See charter grow.
See charter outperform.
Although largely ignored by media, the annual report of the Georgia Charter Schools and Charter Systems was presented Jan. 15 to the charter committee of the state Board of Education.
Charter schools outperformed non-charter schools in fiscal year 2013 on both reading and math Criterion-Referenced Competency Tests and on ELA and math End of Course Tests.
Nationally all but eight states have a charter school law. All but 36 of Georgia’s 180 school districts had students enrolled in a charter school in fiscal year 2013. Of the 2.3 million students enrolled in charter schools nationally 225,259 of them are in Georgia — up from 21,094 in fiscal year 2006. That’s greater growth than when bulls storm Wall Street.
Of systems in Georgia with charters Newton and Houston counties have the smallest charter enrollments with around 1 percent of students enrolled in a charter school. Nearby Morgan and Putnam are charter systems. Greene County’s Union Point STEAM Academy opened this school year as a conversion charter. Coweta Charter Academy and Georgia Connections Academy, a state-wide virtual public school for k-12 students, Georgia Cyber (k-11), and Provost (9-12) changed authorizers from the state board to the State Charter Schools Commission.
Hall, Coweta, Greene, and Mitchell counties have 30 percent or more of their students enrolled in charters. The Early County area is served by Pataula Charter Academy which expanded grade levels in fiscal year 2014, supporting Baker, Calhoun, Clay, Early, and Randolph counties.
Pataula charter students exceeded state averages on CRCT tests for the 2012-2013 school year without retests in reading, ELA, math and science by 3 to 5 percentage points and by 6 percentage points in social studies.
Pataula charter students beat five county averages (Baker, Calhoun, Clay, Early, and Randolph) of their home schools in all five subjects with double-digit percentage increases in reading, math, science and social sciences and came within 1 percentage point of doing so in ELA. Pataula students beat local averages in science and social studies by more than 20 percentage points.
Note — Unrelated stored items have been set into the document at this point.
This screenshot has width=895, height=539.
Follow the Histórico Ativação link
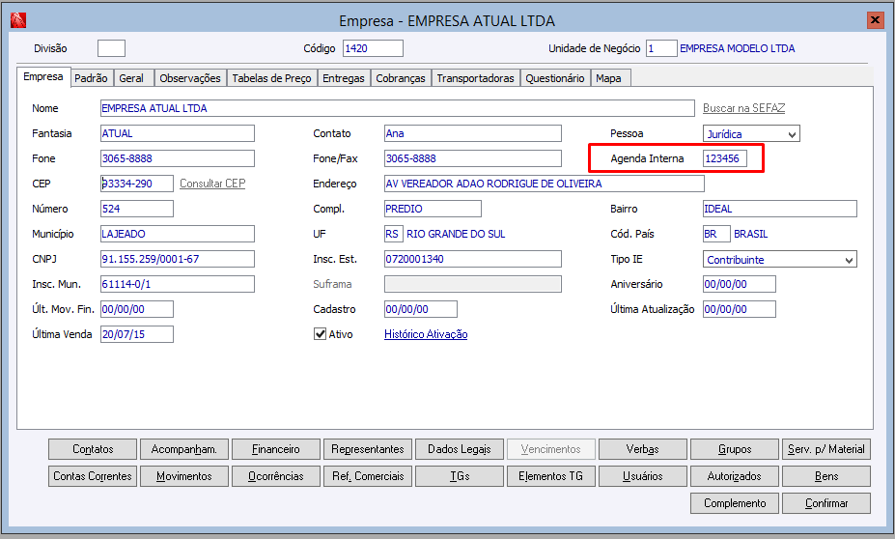click(426, 334)
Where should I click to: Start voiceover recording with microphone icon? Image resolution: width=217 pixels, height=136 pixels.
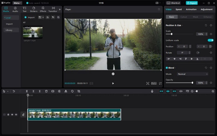[x=152, y=91]

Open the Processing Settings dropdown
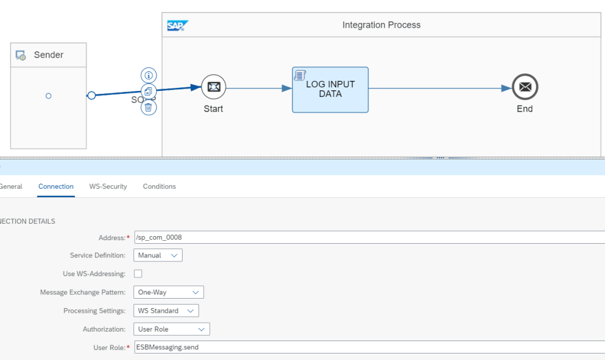pos(166,310)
While Georgia’s non-charter student CRCT reading performance remained flat from fiscal year 2009 to fiscal year 2010 at 90.9 percent charter student performance rose from 91.9 percent to 93.2 percent. By fiscal year 2012 charter student CRCT reading performance rose to 95.2 percent and 96.2 percent by fiscal year 2013 consistently outperforming non-charter enrollment.
On 2013 CRCT reading performance charter system schools outpaced all schools (start-up, conversion, non-charter) in percentages of students exceeding expectations at 48 percent with non-charter performance at 43.2 percent. Banks, Coffee, and Haralson counties became charter systems this year.
Georgia’s charter students maintained a fiscal year 2013 CRCT math performance percentage of 87 percent, with non- charter performance at 85.9 percent. More impressive, however, is the improvement over time during the critical CRCT years where lifetime trajectories are formed. From fiscalyear 2009 to fiscal year 2013 CRCT math charter performance increased 8.9 percent while non-charter performance rose 6 percent.
Charter students outpaced non-charter counterparts as well on high school EOCTs.
By the end of 2013-2014 there will be 390 approved charter schools in Georgia. Two characteristics set them apart: autonomy and flexibility.
We will see more charters, but if I stop writing will we hear about their good work?